■ Work item ■
Check each line of the entries for "Resources" and report the ones that have it.

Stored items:
-*-*-

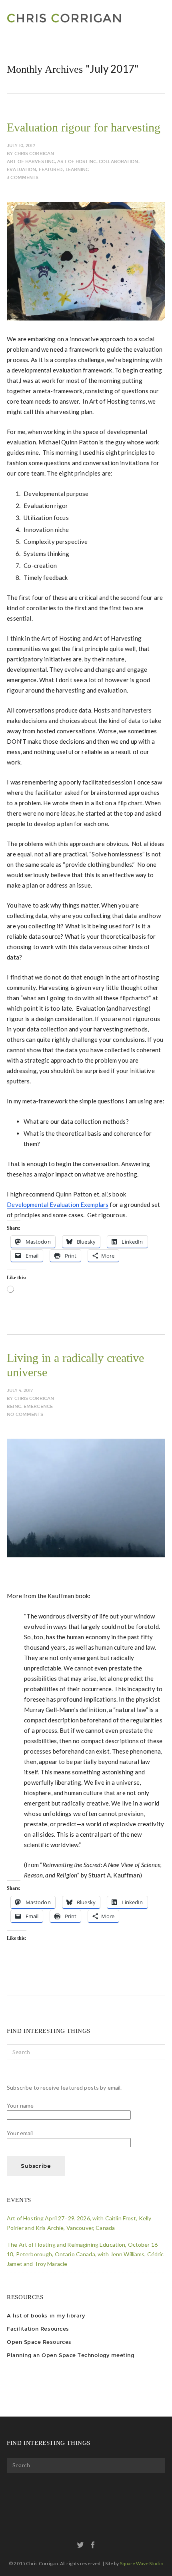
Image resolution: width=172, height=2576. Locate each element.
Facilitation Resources (38, 2329)
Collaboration (118, 161)
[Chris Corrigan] (82, 18)
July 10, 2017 (21, 145)
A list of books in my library (46, 2316)
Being (14, 1406)
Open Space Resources (39, 2342)
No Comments (25, 1414)
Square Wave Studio (141, 2563)
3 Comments (22, 177)
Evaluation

-*-*-

■ Reply ■
Facilitation Resources (38, 2329)
Open Space Resources (39, 2342)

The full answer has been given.